-- Begin Text excerpt --

Case 2: The second case involved a police officer who brought a claim of indirect sex discrimination on the basis that shared parental leave for police officers was paid at the statutory rate but mothers on maternity leave received full pay for 18 weeks. An Employment Tribunal initially ruled that there was no direct or indirect sex discrimination. On appeal, the Employment Appeal Tribunal ruled that such a policy could potentially give rise to indirect sex discrimination on the basis that fathers in the police force only have the option of taking shared
parental leave (at statutory pay), whereas mothers have the additional option of taking maternity leave (at full pay for 18 weeks). The case was also appealed to the Court of Appeal.
The Court of Appeal has now ruled that there was no sex discrimination in either case. The Court ruled that the purpose of maternity leave is different to shared parental leave. Maternity leave is designed to protect the mother in connection with the effects of pregnancy and motherhood whereas shared parental leave is all about facilitating childcare. A man on shared parental leave is therefore not comparable to a woman on maternity leave. In addition, UK law expressly allows employers to provide special treatment to women in connection with pregnancy or childbirth without this constituting unlawful discrimination. Accordingly, employees taking shared parental leave cannot claim sex discrimination in relation to more favourable enhanced pay offered to mothers taking maternity leave.
This ruling provides some welcome clarity for employers and suggests that employers can safely pay employees on shared parental leave less than mothers on maternity leave. However, the ruling is likely to be appealed to the Supreme Court and this may not be the last word on the issue. In addition, in practice many employers align their policies on enhanced pay for maternity and shared parental leave, given the aim of shared parental leave is to promote greater equality and give parents more choice as to how to share parental responsibilities.
ALI V CAPITA CUSTOMER MANAGEMENT LTD; HEXTALL V CHIEF CONSTABLE OF LEICESTERSHIRE POLICE & ANOTHER
Working hours – what records should be kept?
A recent European Court ruling suggests that employers should be required to set up a system of measuring working time for all workers. The ruling involved a claim from a Spanish trade union against a bank in Spain, arguing that the bank was under an obligation to set up a system to record the actual number of hours worked each day by staff. The Spanish courts referred the case to the European Court of Justice (ECJ) to understand what the requirement is under EU law.
The ECJ has ruled that, under EU law, member states must require employers to set up an "objective, reliable and accessible" system of measuring working time for all workers. Without this, there is no way of ensuring that employers are complying with working time rights, such as the limit on weekly working time and the right to daily and weekly rest periods.

-- End Text excerpt --
-- Begin Dataset records --

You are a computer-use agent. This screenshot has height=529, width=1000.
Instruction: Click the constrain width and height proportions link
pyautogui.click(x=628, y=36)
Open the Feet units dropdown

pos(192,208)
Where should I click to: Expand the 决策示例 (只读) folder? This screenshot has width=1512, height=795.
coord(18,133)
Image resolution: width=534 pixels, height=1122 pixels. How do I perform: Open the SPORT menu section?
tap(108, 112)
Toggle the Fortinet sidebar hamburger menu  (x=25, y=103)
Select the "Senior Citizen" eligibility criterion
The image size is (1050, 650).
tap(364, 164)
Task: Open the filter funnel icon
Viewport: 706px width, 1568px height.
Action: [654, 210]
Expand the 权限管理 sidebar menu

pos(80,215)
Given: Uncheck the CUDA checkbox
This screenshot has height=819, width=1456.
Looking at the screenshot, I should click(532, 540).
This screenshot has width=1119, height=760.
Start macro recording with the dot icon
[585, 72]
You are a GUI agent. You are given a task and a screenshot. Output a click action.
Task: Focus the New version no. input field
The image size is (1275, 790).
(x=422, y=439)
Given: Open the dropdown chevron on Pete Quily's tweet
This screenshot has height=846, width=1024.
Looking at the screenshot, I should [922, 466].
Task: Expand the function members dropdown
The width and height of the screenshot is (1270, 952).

-- End Dataset records --

• **Your tasks**:
- A) In the employment law update, what three qualities does the ECJ say an employer's system for measuring working time must have?
- B) Extract the stretch of the employment law update from "The Court of Appeal has" through "taking maternity leave.".
The records can be left aside.

• **Task-by-task solutions**:
- A) It must be objective, reliable and accessible.

- B)
The Court of Appeal has now ruled that there was no sex discrimination in either case. The Court ruled that the purpose of maternity leave is different to shared parental leave. Maternity leave is designed to protect the mother in connection with the effects of pregnancy and motherhood whereas shared parental leave is all about facilitating childcare. A man on shared parental leave is therefore not comparable to a woman on maternity leave. In addition, UK law expressly allows employers to provide special treatment to women in connection with pregnancy or childbirth without this constituting unlawful discrimination. Accordingly, employees taking shared parental leave cannot claim sex discrimination in relation to more favourable enhanced pay offered to mothers taking maternity leave.